We thought we’d cocked it up again. Just a couple of weeks before we were due to shoot Albert, Clare did some calculating. Our storyboard had 44 camera set-ups. And given that were were to be shooting in November, that meant we’d have to stop work at about 16:30, because of losing light through the windows. Allowing for lunch, Clare reckoned we had just over 16 minutes per set-up.
We’d been here before. On Impasse, we originally scheduled five days’ shooting because that’s the amount of time we’d have our lead actor. Luckily, we decided to shoot some of it – the scenes without Ruth – the week before. In the end, we shot for just over eight days.
We had two days scheduled for Albert and by the time we got together on the first morning I was convinced it wouldn’t be enough.
The first day started slow, of course. There was a lot of setting up to do – set-dressing, lighting and just plugging everything together. The crew had all worked together before, with the except of Samuel who settled in and started contributing straight away. So we worked pretty efficiently. Nonetheless, after an 8:30 start it was only a little short of 11:00 before the camera started rolling.
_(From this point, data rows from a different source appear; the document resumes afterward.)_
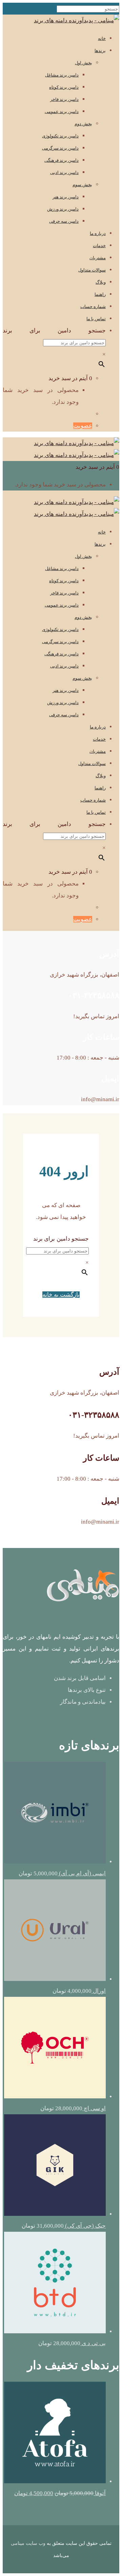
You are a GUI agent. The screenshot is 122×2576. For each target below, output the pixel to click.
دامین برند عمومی (62, 111)
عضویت (82, 425)
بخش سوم (82, 184)
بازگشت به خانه (61, 1294)
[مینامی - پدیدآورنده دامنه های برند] (76, 20)
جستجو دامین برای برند (54, 330)
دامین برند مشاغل (62, 75)
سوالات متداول (92, 269)
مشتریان (97, 257)
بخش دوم (83, 123)
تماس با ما (96, 318)
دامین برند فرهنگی (61, 160)
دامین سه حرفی (64, 221)
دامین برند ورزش (63, 209)
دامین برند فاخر (64, 99)
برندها (100, 50)
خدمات (99, 245)
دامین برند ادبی (64, 172)
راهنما (100, 294)
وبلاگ (101, 282)
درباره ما (98, 233)
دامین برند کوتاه (64, 87)
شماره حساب (93, 306)
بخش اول (83, 62)
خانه (102, 38)
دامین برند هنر (66, 196)
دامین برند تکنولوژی (60, 135)
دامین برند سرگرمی (60, 148)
By lunchtime, we had nine shots in the can and now I was starting to feel more optimistic. And by the end of the day, we’d shot 22 set-ups – half of the planned shots and actually a little ahead of schedule. We’d decided to combine two shots into one setup, so the last shot of the day was 23. (At this time we were shooting in continuity.)
Day two went better, if anything. We mixed things up a bit, shooting some shots out of order so that we could speed things up. That nearly caused a problem (as I mentioned in an earlier post.) We also dropped a couple of shots, combined a couple and added two unplanned but very simple shots.
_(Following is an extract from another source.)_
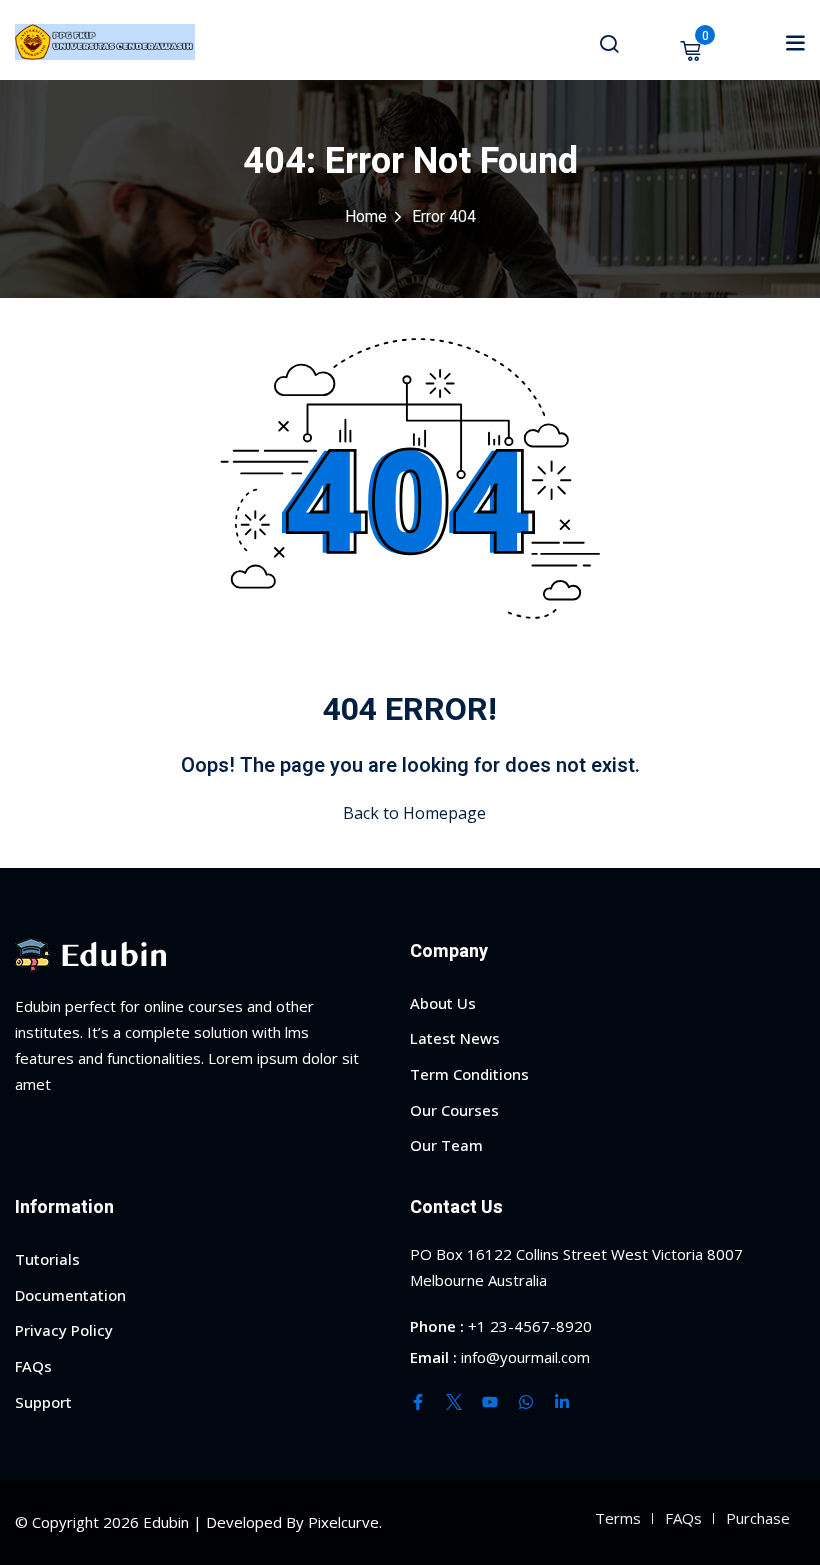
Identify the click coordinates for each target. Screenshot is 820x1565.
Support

In the end we shot 40 set-ups with 116 takes (an average of 2.9 takes per shot). In the current (very) rough cut, the film’s running time is 7:30. I expect that to trim a little, maybe to around 7 minutes. That would mean we shot 3.5 minutes of final film per day, which ain’t bad.
Most of this is directly attributable to a cast & crew who brought not just talent and hard work to the project but also immense enthusiasm. We had a lot of laughs. I can’t believe some people get paid to do this.